Thence it was upward once more by sled to the highest and innermost cliff, thousands of feet above sea level, that was the sanctuary of the Lady. Atop Third Cliff the air was startlingly clear, so that objects many miles away stood out as though magnified in a glass. Great birds of a kind unknown to Hissune, with plump red bodies and enormous black wings, circled in lazy spirals far overhead. Again Hissune and Elsinome traveled inward over the Isle’s flat summit, past terrace after terrace, until at last they halted at a place where simple buildings of whitewashed stone were scattered in seeming randomness amidst gardens of a surpassing serenity.

“This is the Terrace of Adoration,” said Talinot Esulde. “The gateway to Inner Temple.”

They slept that night in a quiet secluded lodge, pleasant and unpretentious, with its own shimmering pool and a quiet, intimate garden bordered by vines whose thick ancient trunks were woven into an impenetrable wall. At dawn, servitors brought them chilled fruits and grilled fish; and soon after they had eaten, Talinot Esulde appeared.

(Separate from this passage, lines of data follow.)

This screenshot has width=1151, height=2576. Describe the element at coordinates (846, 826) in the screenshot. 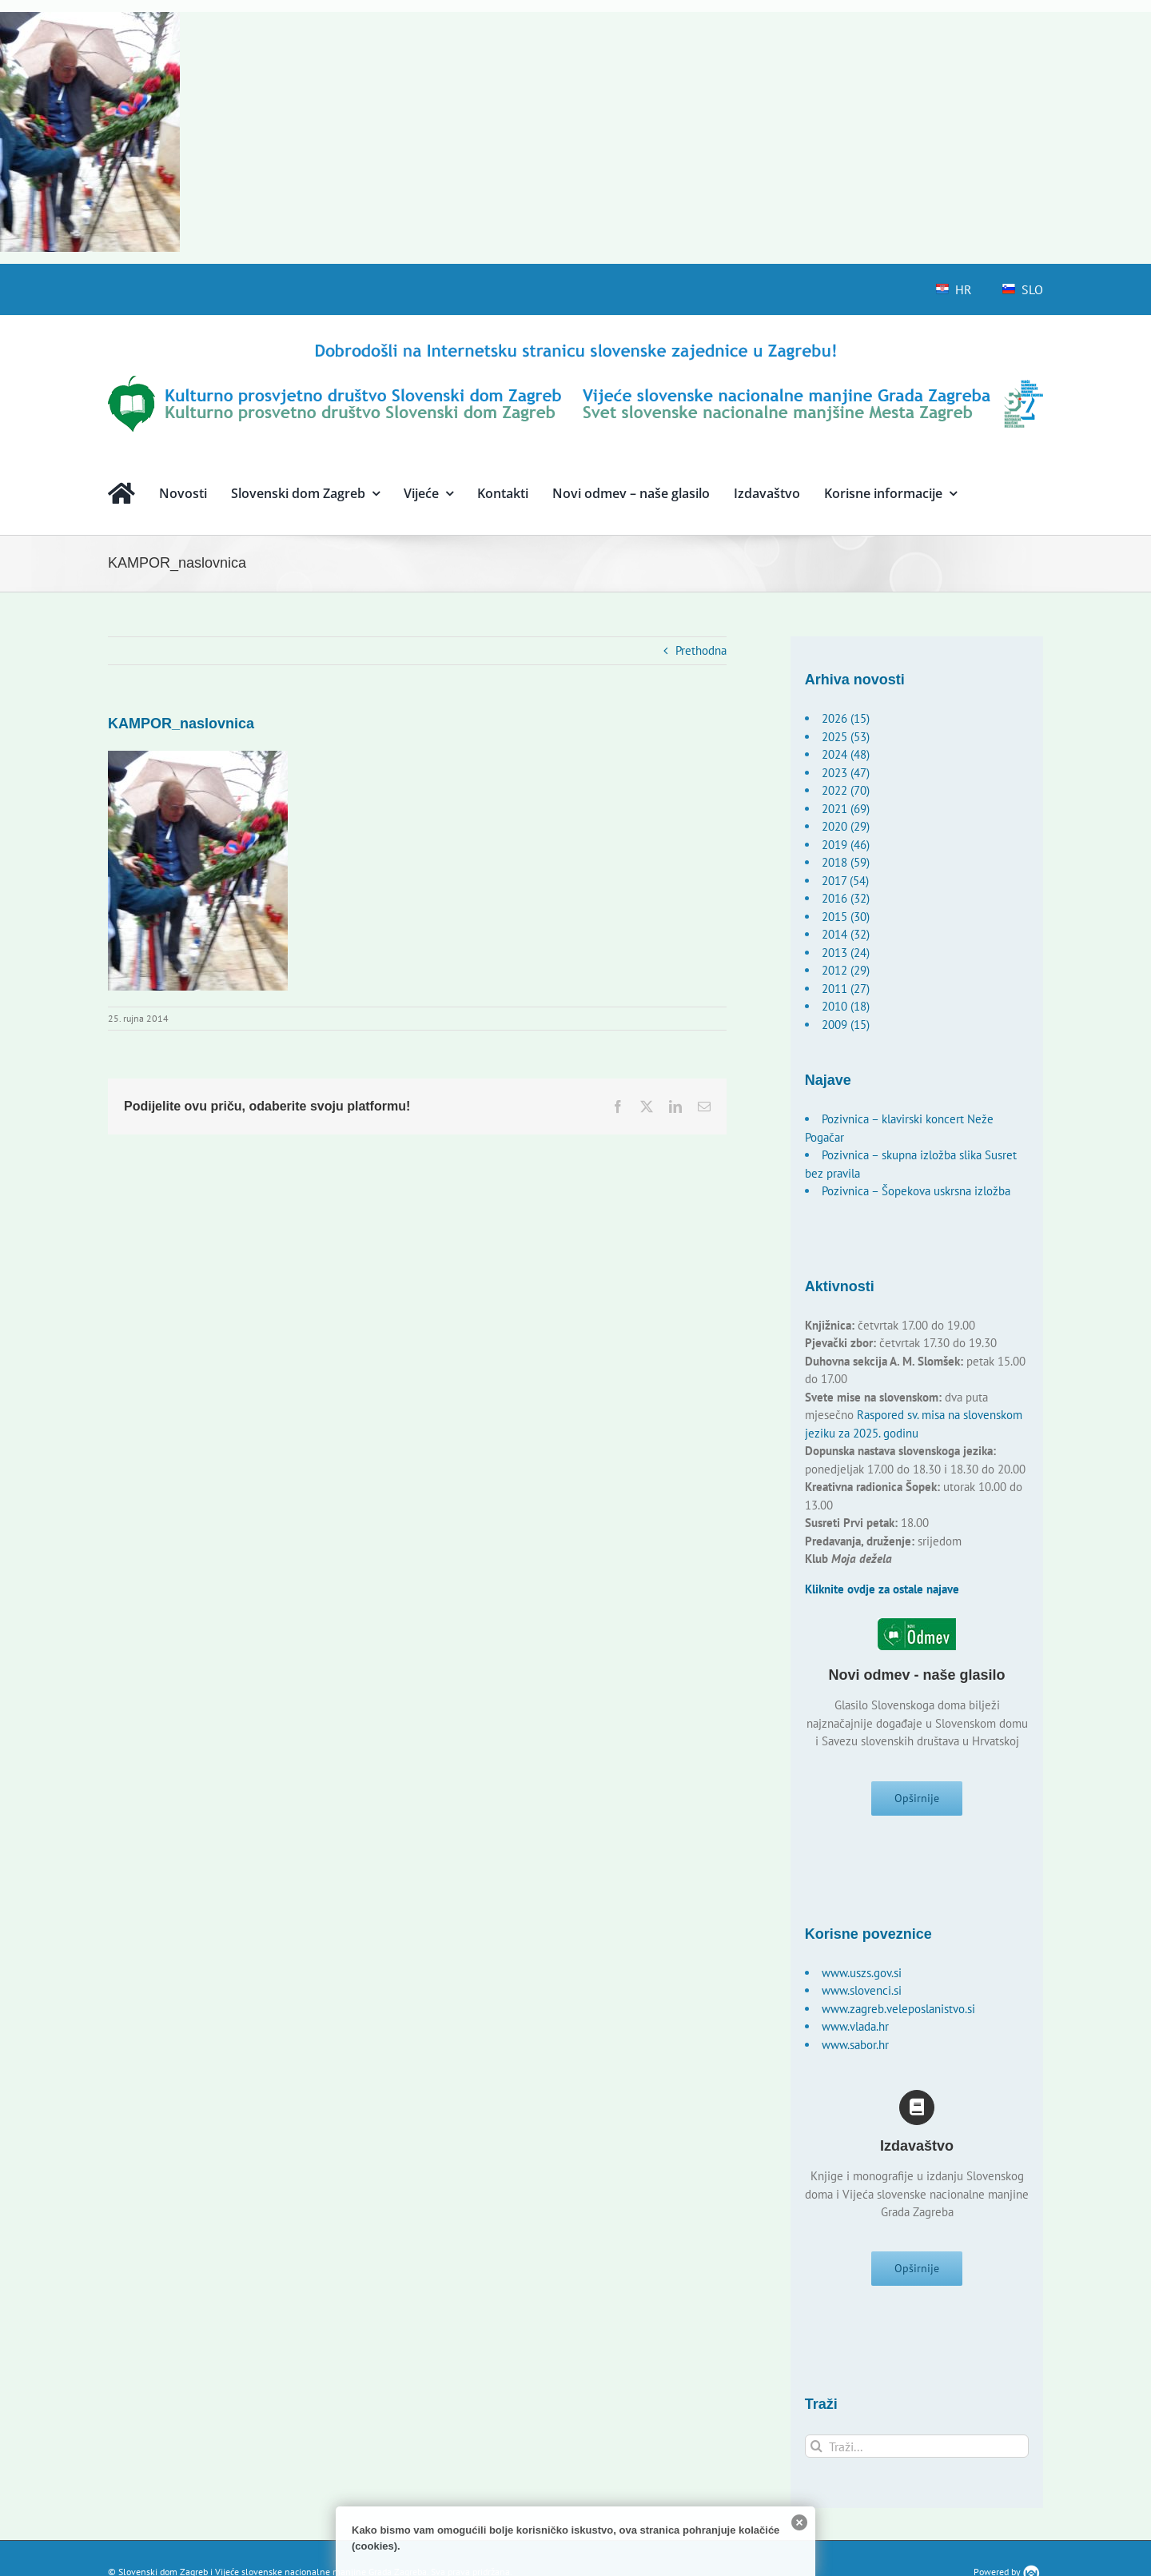

I see `2020 (29)` at that location.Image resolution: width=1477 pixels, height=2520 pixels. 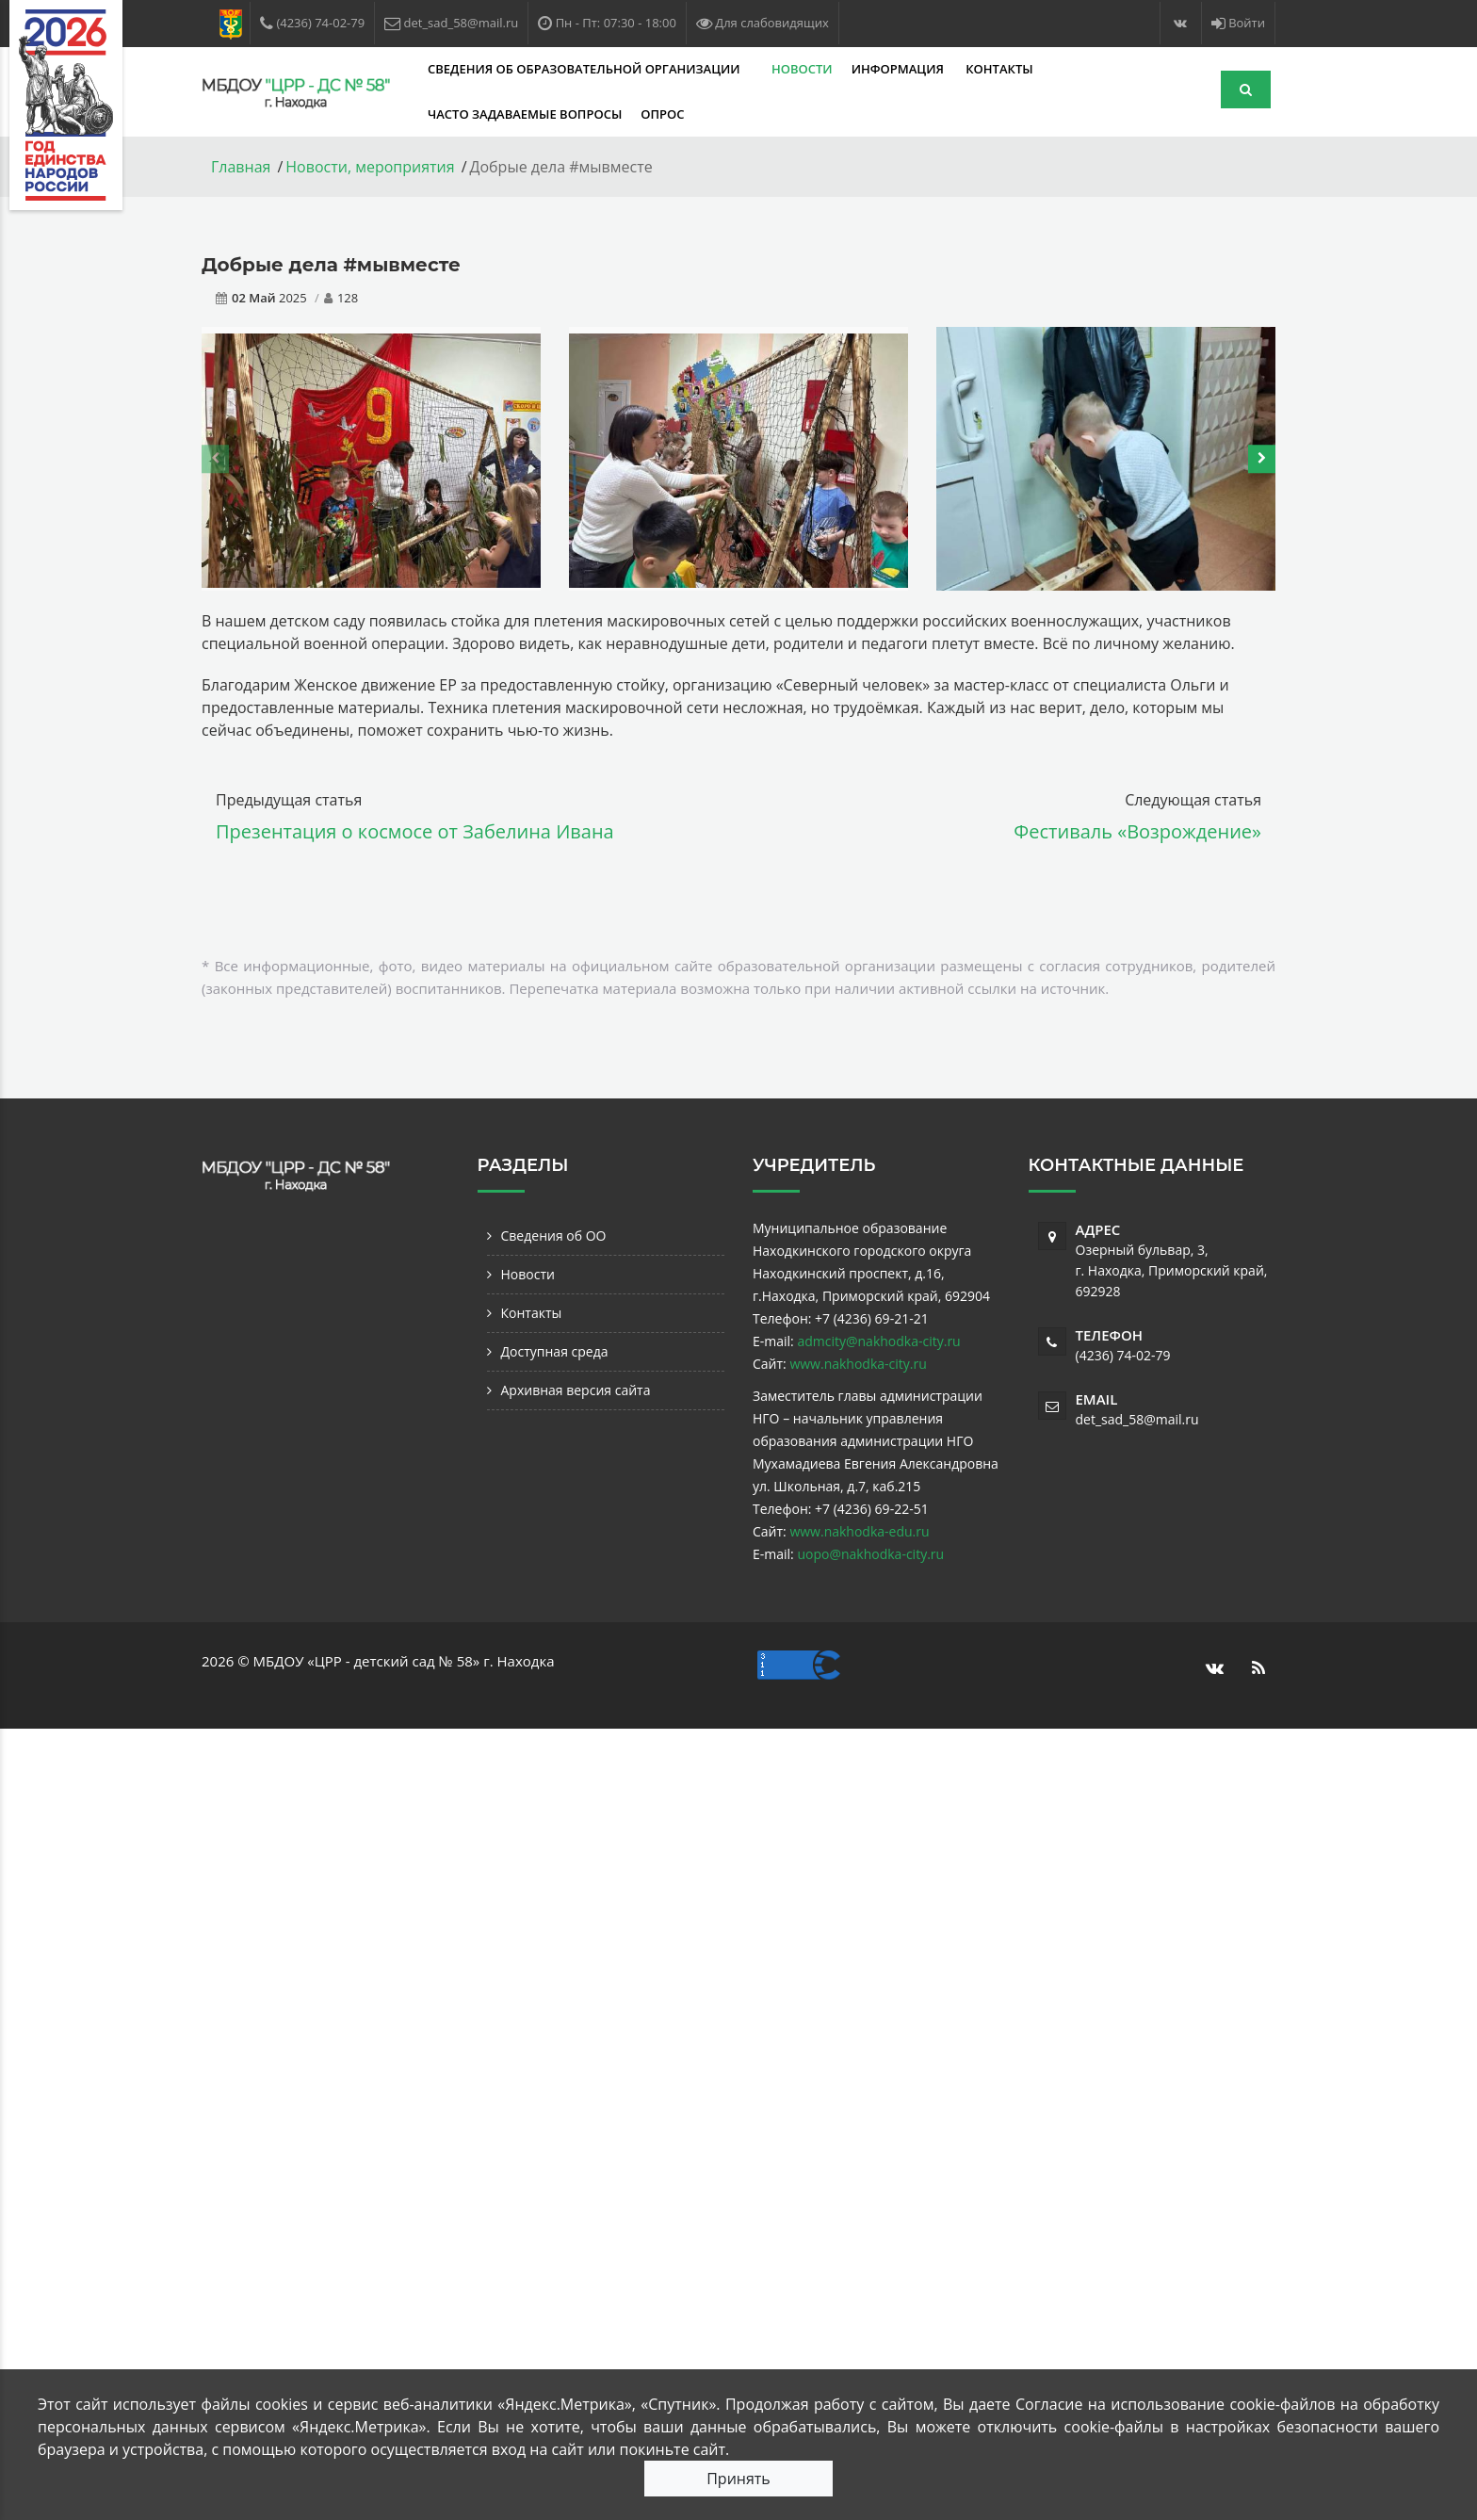 What do you see at coordinates (857, 1364) in the screenshot?
I see `www.nakhodka-city.ru` at bounding box center [857, 1364].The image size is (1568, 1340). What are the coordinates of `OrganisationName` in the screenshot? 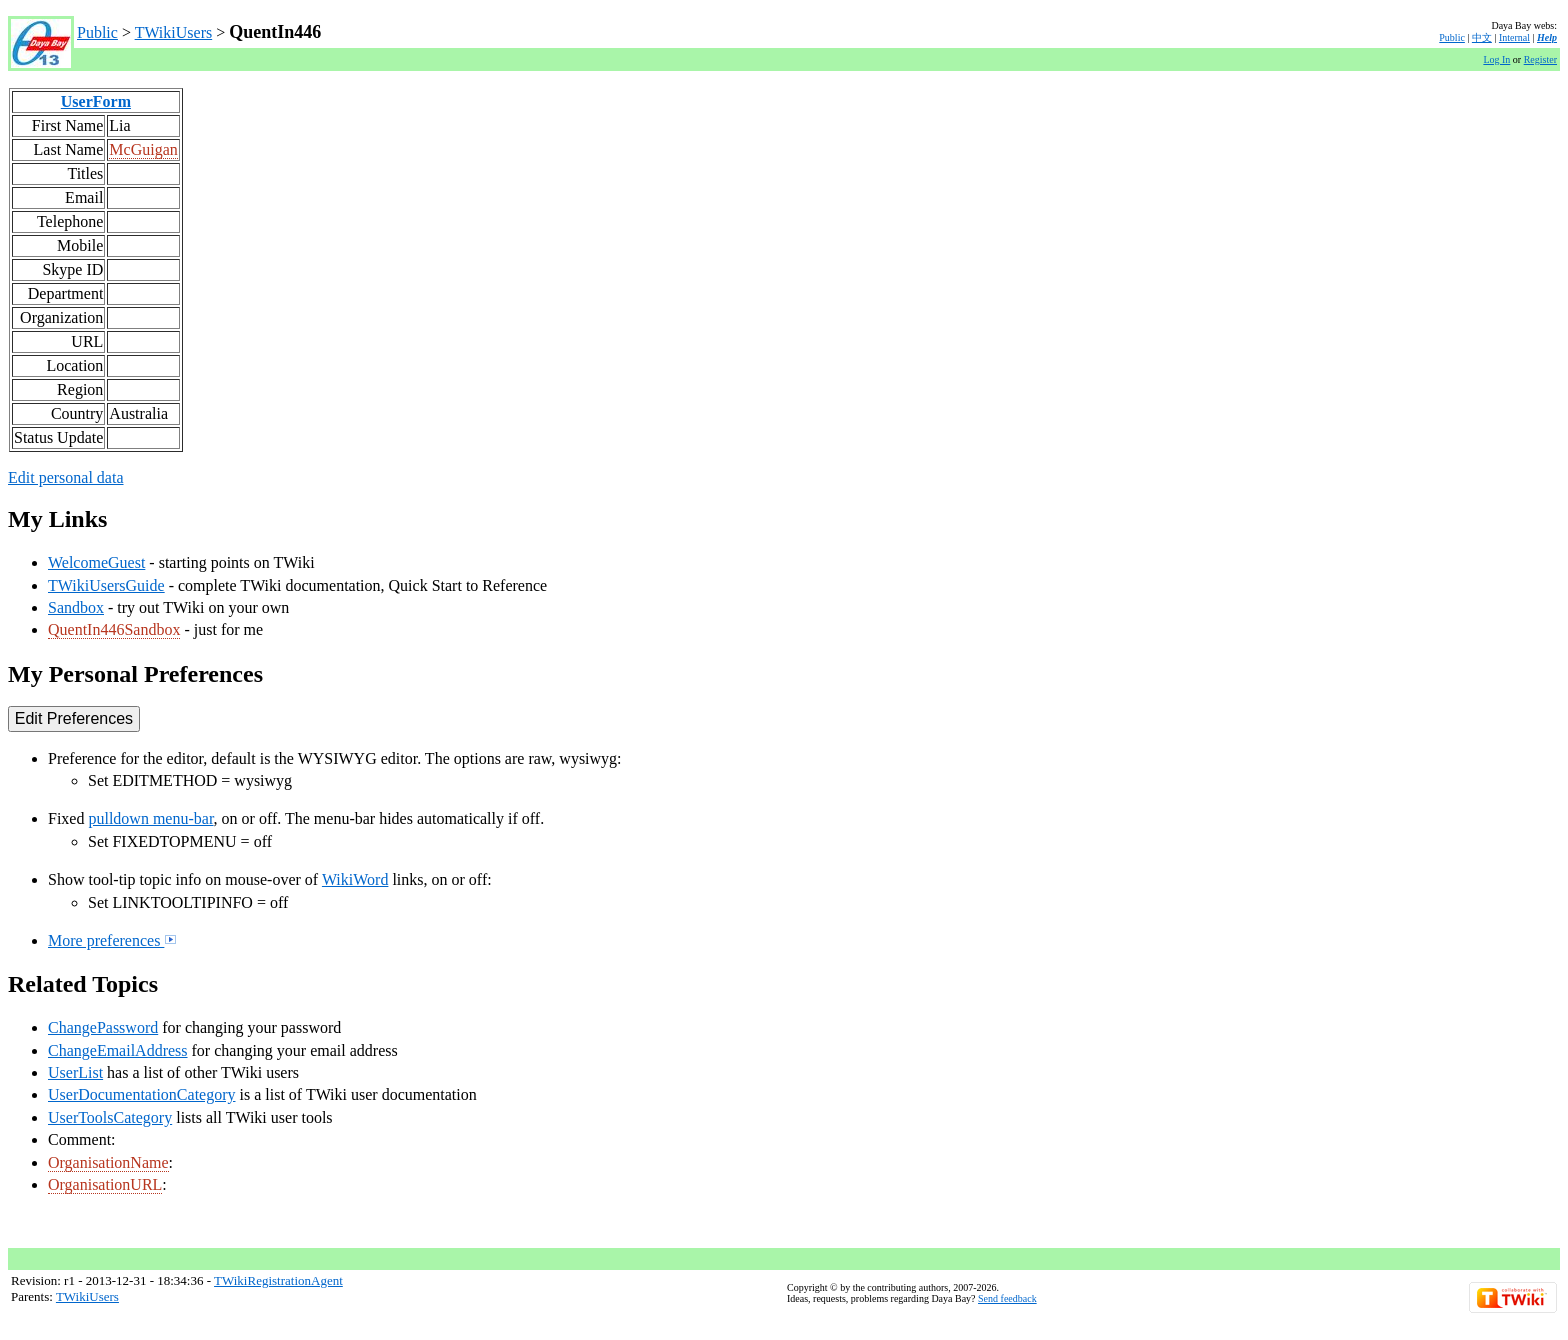 It's located at (108, 1162).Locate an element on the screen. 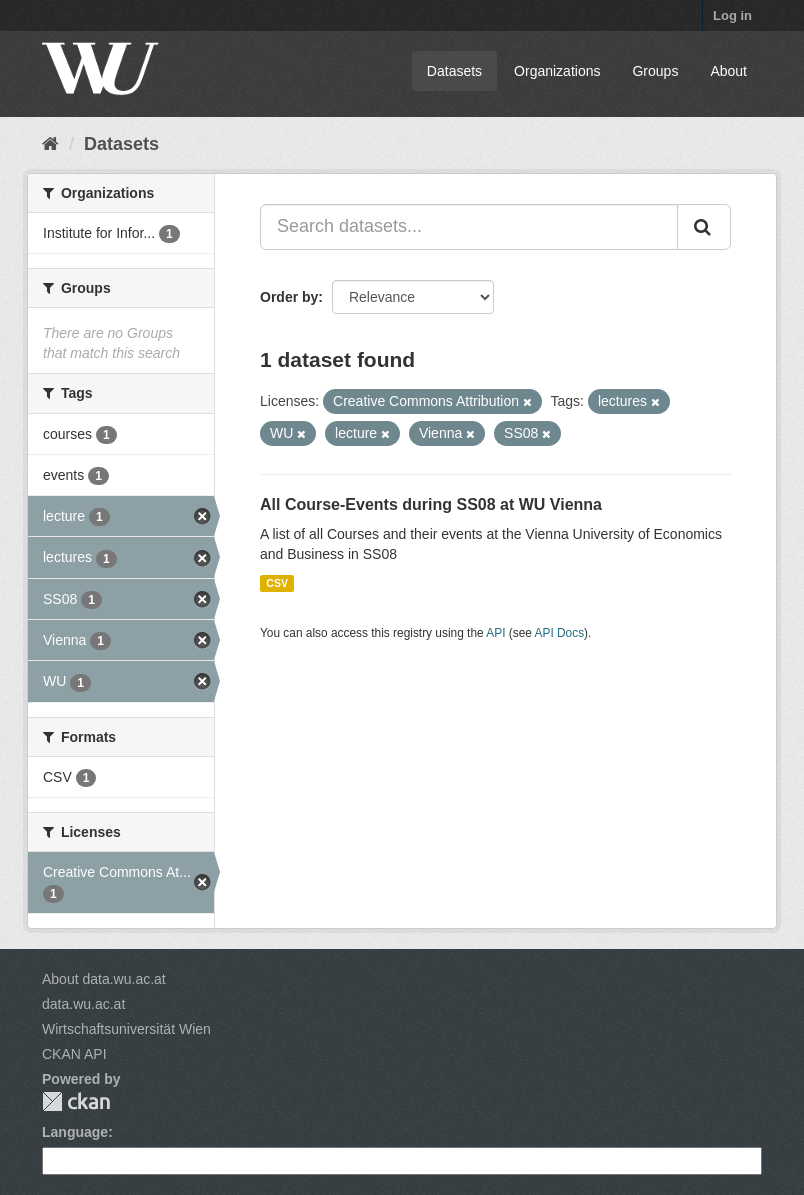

With her was a second hierarch, a formidable, keen-eyed, white-haired woman. She greeted them each in a very different way: offering Hissune the salute befitting a prince of the Mount, but doing it in a strangely casual, almost perfunctory manner, and then turning to Elsinome and clasping both of her hands in her own, and holding them a long moment, staring warmly and intently into her eyes. When at last she released Elsinome she said, “I bid you both welcome to Third Cliff. I am Lorivade. The Lady and her son await you.